TASK INSTRUCTIONS:
Check every line of the data for the string "computer" and copy the ones that have it.

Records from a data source
=-=-=-=-=

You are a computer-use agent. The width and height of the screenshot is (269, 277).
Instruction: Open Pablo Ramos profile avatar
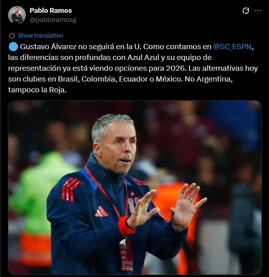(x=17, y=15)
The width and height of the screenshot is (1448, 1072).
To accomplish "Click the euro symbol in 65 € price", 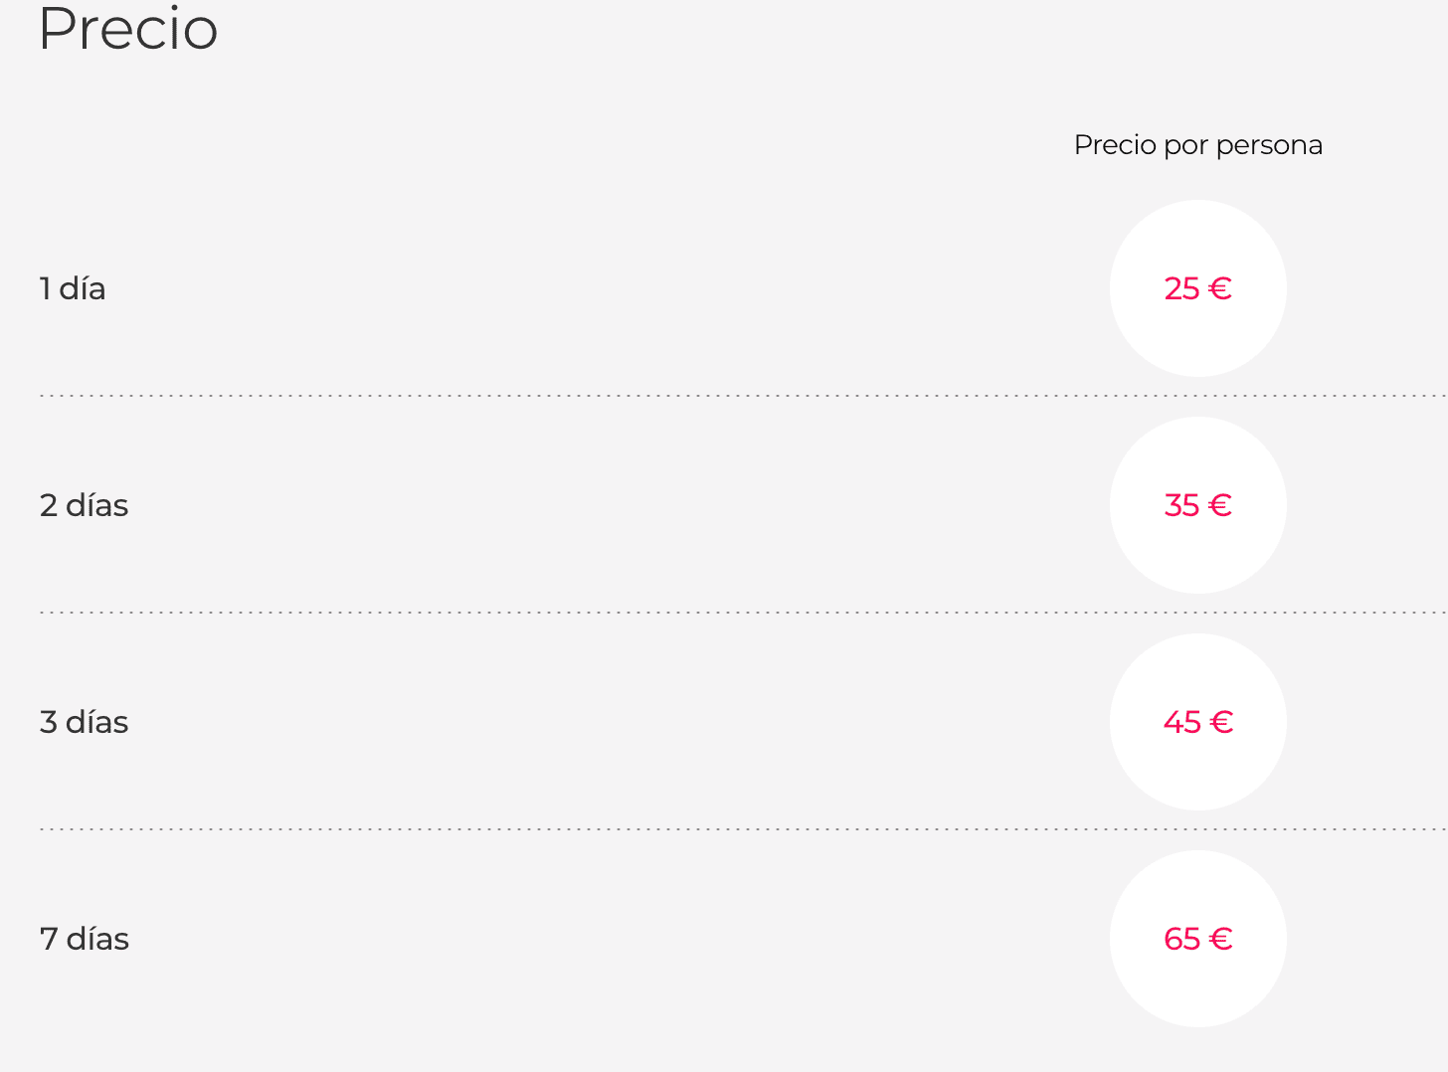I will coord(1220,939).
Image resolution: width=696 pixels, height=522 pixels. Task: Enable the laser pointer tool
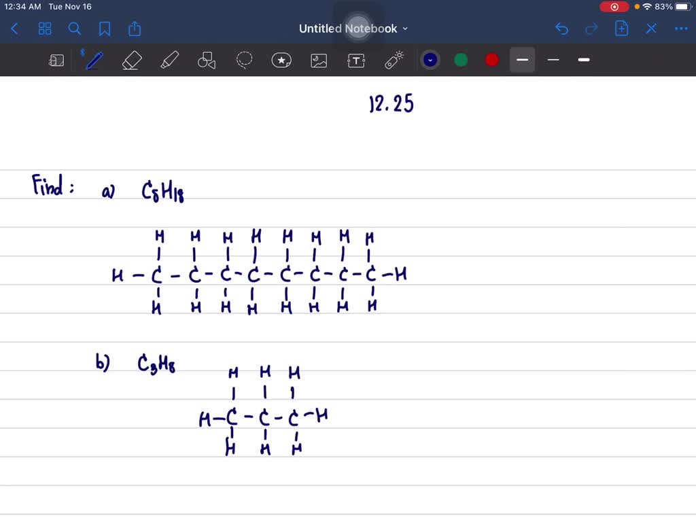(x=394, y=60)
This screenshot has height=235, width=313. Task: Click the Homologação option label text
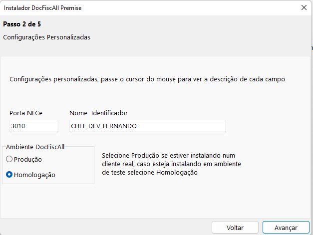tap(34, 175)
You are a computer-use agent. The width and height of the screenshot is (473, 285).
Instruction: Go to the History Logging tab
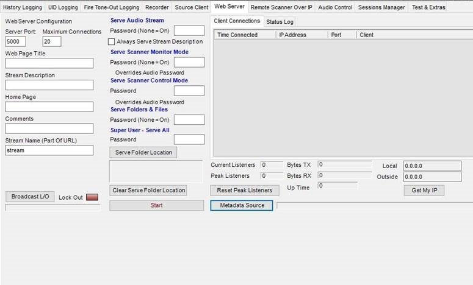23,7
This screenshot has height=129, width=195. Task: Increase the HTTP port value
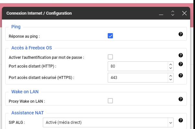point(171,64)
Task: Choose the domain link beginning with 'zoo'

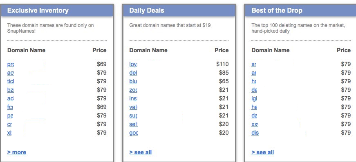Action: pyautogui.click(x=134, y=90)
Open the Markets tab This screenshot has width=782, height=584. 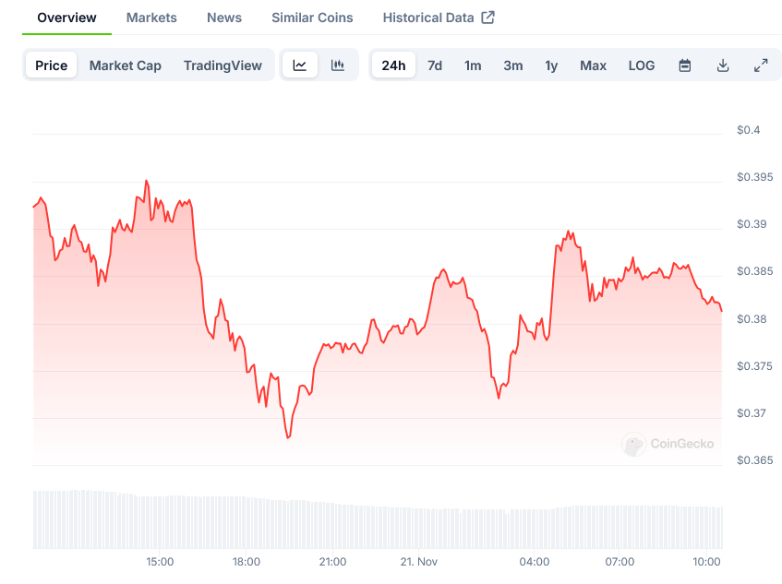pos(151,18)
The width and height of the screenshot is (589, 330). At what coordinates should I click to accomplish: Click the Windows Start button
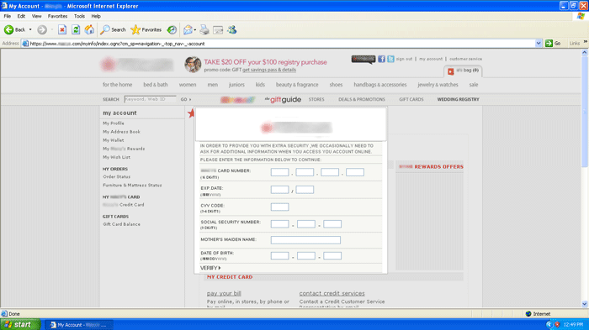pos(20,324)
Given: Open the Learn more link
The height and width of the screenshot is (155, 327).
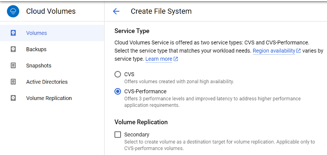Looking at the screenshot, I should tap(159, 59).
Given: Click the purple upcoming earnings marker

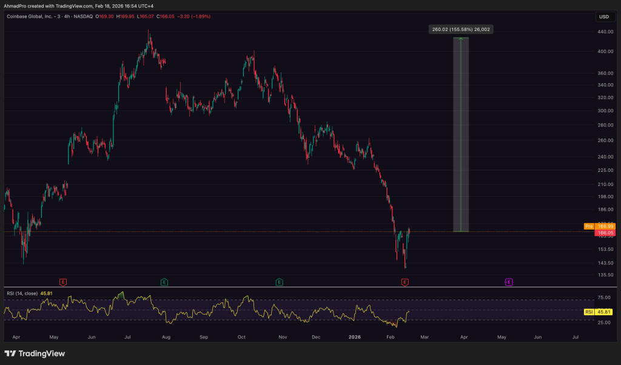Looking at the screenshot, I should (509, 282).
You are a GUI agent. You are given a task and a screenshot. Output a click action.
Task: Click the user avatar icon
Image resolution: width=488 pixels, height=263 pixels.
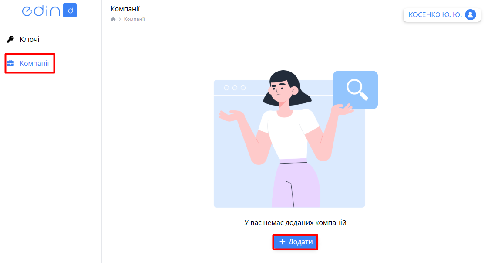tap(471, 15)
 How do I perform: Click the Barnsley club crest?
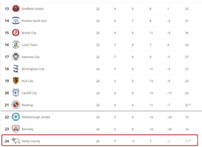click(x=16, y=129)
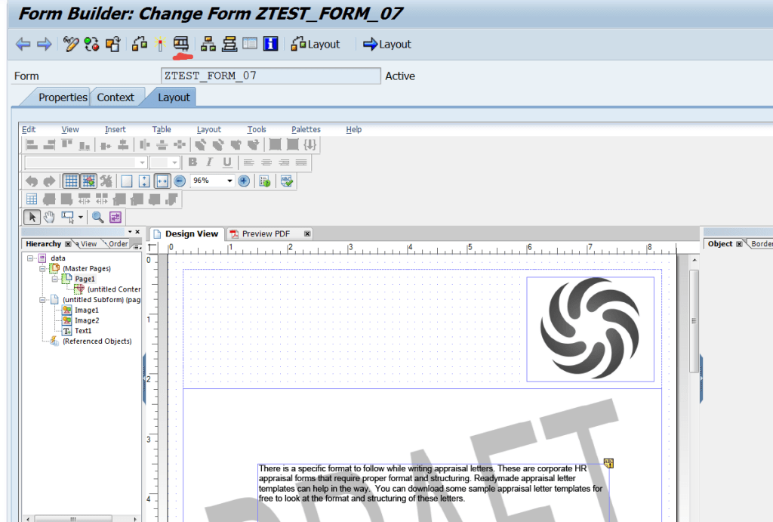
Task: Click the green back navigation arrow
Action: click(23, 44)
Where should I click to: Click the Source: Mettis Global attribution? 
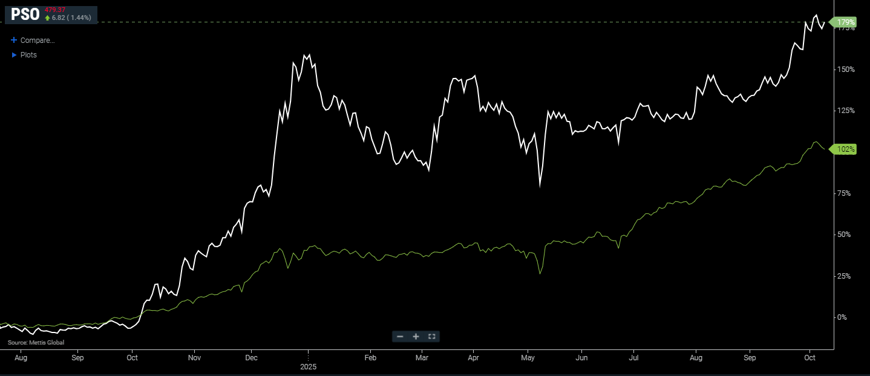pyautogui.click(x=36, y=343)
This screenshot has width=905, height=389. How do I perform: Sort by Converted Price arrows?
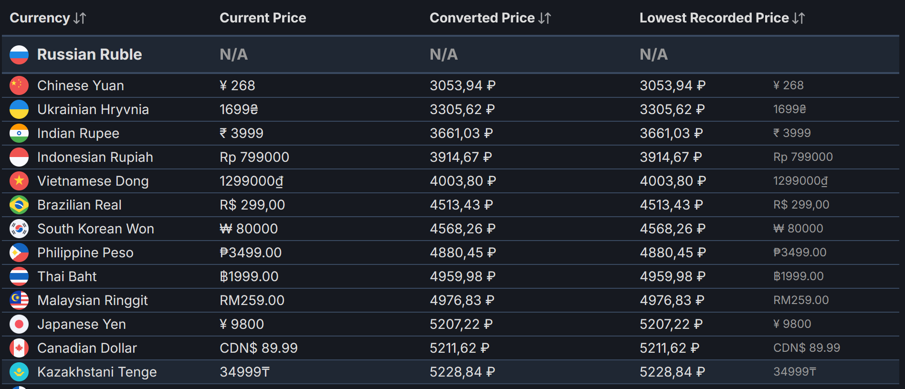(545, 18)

=-=-=-=-=

WORKED SOLUTION:
You are a computer-use agent. The width and height of the screenshot is (269, 277).
You are a computer-use agent. The width and height of the screenshot is (473, 285).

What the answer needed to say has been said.